The total tissue RNA extraction kit (CoWin Biotech Co., Beijin, China) was obtained from Beijing Kangwei Century Biotechnology Company (CoWin Biotech Co.). The polymerase chain reaction (PCR) reverse transcription into cDNA (PrimeScript^TM RT Reagent kit; Takara Bio Inc., Shiga, Japan) and PCR amplification kits (SYBR^® Premix Ex TaqTM II; Takara Bio Inc.) were purchased from TaKaRa (Takara Bio Inc.). Additionally, the bicinchoninic assay (BCA) protein concentration assay kit (Beyotime Biotech Inc., Shanghai, China) was procured from Shanghai Biyuntian Biotechnology Company. The electrochemiluminescence color development kit was acquired from Invitrogen (Invitrogen, Carlsbad, CA, USA). Rabbit anti-VEGF polyclonal antibody (Abcam, ab2350), rabbit anti-HIF-1α polyclonal antibody (Abcam, ab228649), rabbit anti-MMP2 polyclonal antibody (Abcam, ab97779), and sheep anti-rabbit immunoglobulin G-horse radish peroxidase (HRP) secondary antibody (Cell Signaling Technology Inc., Danvers, MA, USA; cat: #7054) were utilized. Laboratory instruments such as electrophoresis tank and electrotransformer were obtained from Bio-Rad (Bio-Rad Laboratories Inc., Hercules, CA, USA). The ChemiDoc XRS chemically enhanced luminescence detection system (Bio-Rad Laboratories Inc.) and Gel-Doc gel imaging analysis system (Bio-Rad Laboratories Inc.) were used.
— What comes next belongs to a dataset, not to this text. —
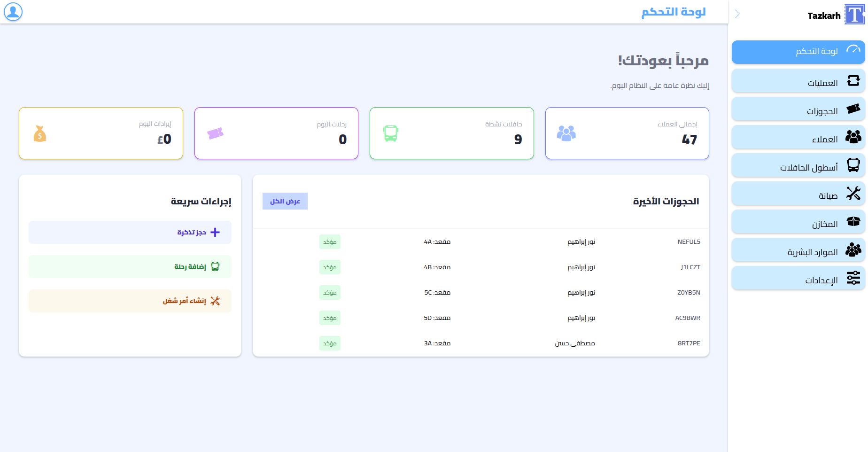This screenshot has height=452, width=868.
Task: Click the ticket icon beside الحجوزات
Action: coord(853,109)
The Image J image processing software (National Institutes of Health, Bethesda, MD, USA) was used for image analysis.

3. Hematoxylin and eosin (HE) staining

Placental villous tissues were washed with normal saline to remove blood, fixed with 4% paraformaldehyde for 48 hours, dehydrated with gradient alcohol, embedded in paraffin, and then cut into 4-mm thick slices. The sections were dewaxed in xylene and gradient alcohol, stained with hematoxylin for 5 minutes, and then immersed in hydrochloric acid for a few seconds. Following eosin staining for 2 minutes, the staining effect was observed under the microscope. Finally, xylene penetration and resin sealing were performed. All sections were observed under a microscope.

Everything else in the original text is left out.